The European Green Deal is an effort to make Europe the first climate-neutral continent. It’s a big challenge and a great opportunity for growth that requires a big commitment. On an economic level, it involves high investments of around 260 billion euros per year until 2030.
The United Nations Climate Change Conference (COP25) recently brought together leaders from all over the planet in Madrid to discuss and decide on the next steps in the fight against the climate emergency and especially the air pollution emissions of CO₂. As many have recalled, the objectives of the United Nations Agenda 2030 are far from being fulfilled. The situation is most urgent.
Fortunately, renewable energies are presented as one of the most direct solutions in the fight against CO₂ emissions. New and alarming figures have been announced about climate in what is already considered a “record decade in the exceptional temperature records”, as National Geographic has called it. The commitment that some countries are going to take in this fight will mean a great effort for everyone and also a great opportunity for the development of renewable energy worldwide, and especially in Europe.

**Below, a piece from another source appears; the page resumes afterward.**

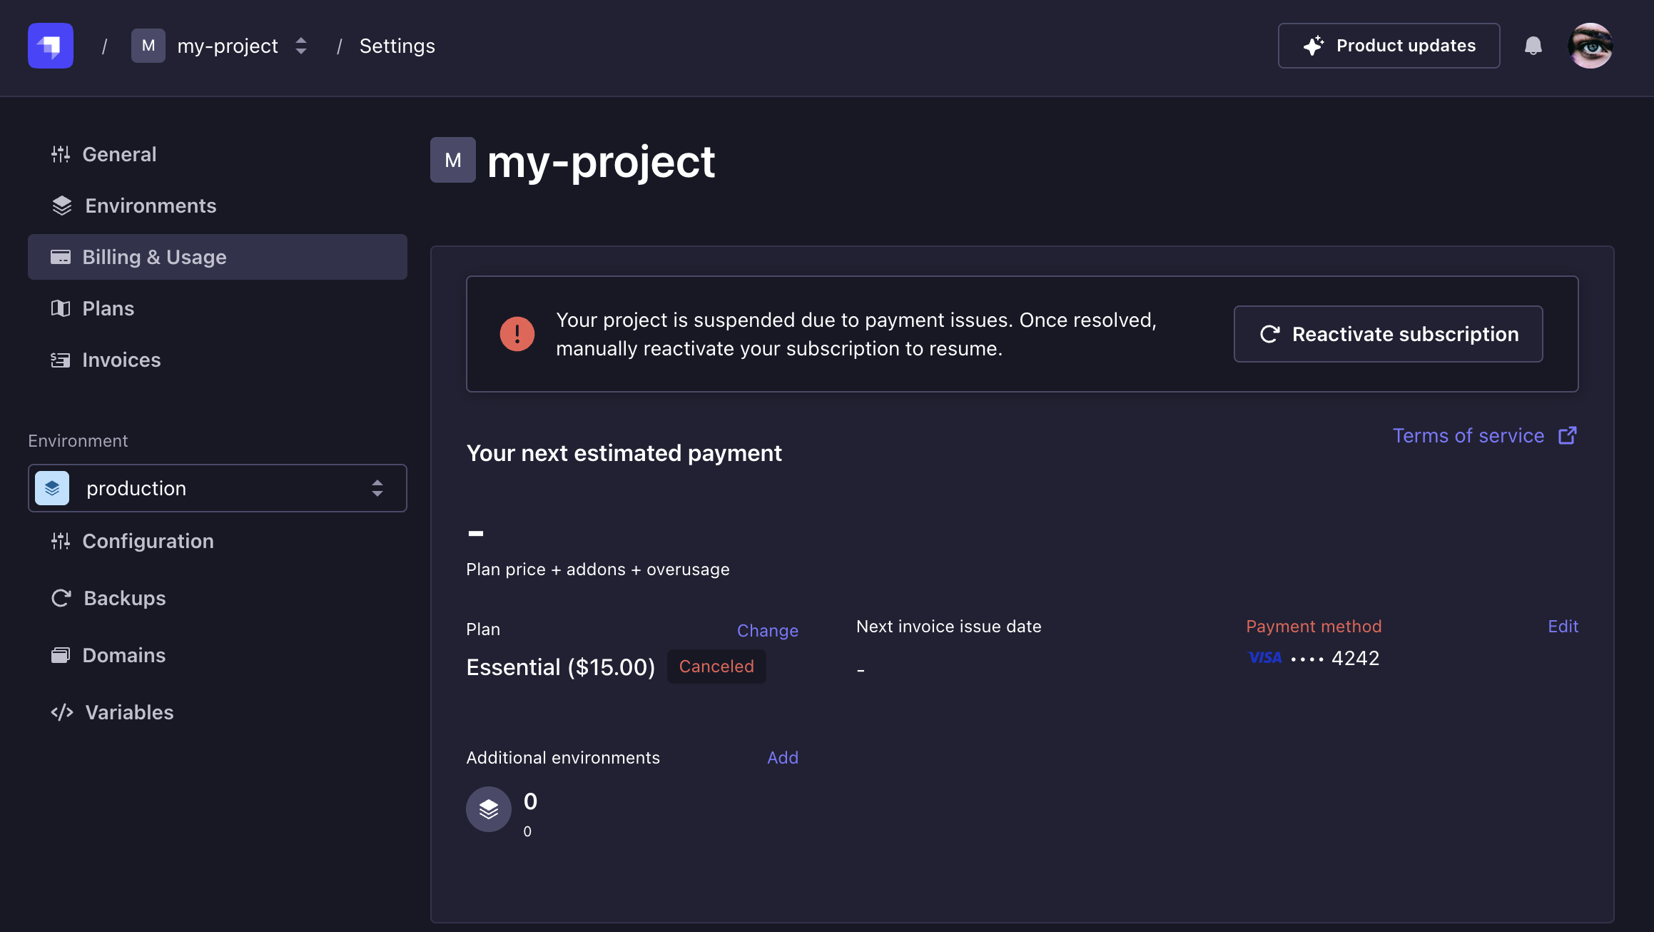Select Plans in the sidebar
This screenshot has width=1654, height=932.
coord(108,308)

THE EUROPEAN GREEN DEAL IN ACTION
The European Green Deal sets out how to make Europe the first climate-neutral continent by 2050, boosting the economy, improving people’s health and quality of life, caring for nature and leaving no one behind.
Ursula von der Leyen, President of the European Commission, explained that at this crossroads Europe can show that it is capable of overcoming the difficulties: “This is Europe’s man on the moon moment,” said in reference to last century’s efforts to make the first astronauts’ arrival on the Moon possible.
The European Green Deal consists of a series of major proposals, important commitments and a detailed roadmap. Among other things it includes:
- A Just Transition Mechanism to help countries that are still most dependent on fossil fuels to make the transition to renewable forms of energy.
- Proposals to reduce greenhouse gas emissions to half of 1990 levels or even more by 2030.
- A law that will direct the European Union towards the goal of being «climate neutral» by 2050.
As the EU itself explains, achieving carbon neutrality will require huge investments in renewable energy. The economic effort to achieve the objective of reducing greenhouse gas emissions to 40% by 2030 – even beyond the objective set globally at COP25 – is estimated, according to this document, to require 260 billion euros of additional annual investment until 2030.
This reduction in emissions must be achieved in different areas. Emissions trading will allow companies that pollute less to pay less, which will encourage more clean energy generation. In the transport sector, it involves the transition to electric cars, which by 2030 shall consume 4.5% of European electricity, compared to 0.03% in 2014.
The Global solar PV market outlook update Q1 2020 by Wood Mackenzie analysts highlights 2020 to see a big jump in solar photovoltaic installations. In particular, they state that “Europe will deliver strong growth, averaging 23.6 GW per year in the first half of the 2020s”.
Globally, at least 70 countries have shown their intention to achieve the goal of a “zero carbon footprint”. For many it will mean rethinking once and for all how they produce and consume energy, both politically and industrially, while dramatically reducing their dependence on fossil fuels and coal.
Unlike the Paris Agreement, which came out with tepid commitments that were then broken – without any kind of penalty for those who did not commit or withdrew – at COP25 the commitments of the European Green Deal have above all clear actions, dates and investments. The way to do this is by setting shorter deadlines for reducing emissions and to a greater extent, not just by merely freezing emissions.
Never before in our recent history have we faced such an ambitious and vital challenge. Finding a solution to climate change and achieving the goals requires a radical change and a strong commitment from all groups in society.
Change is never easy, but always possible.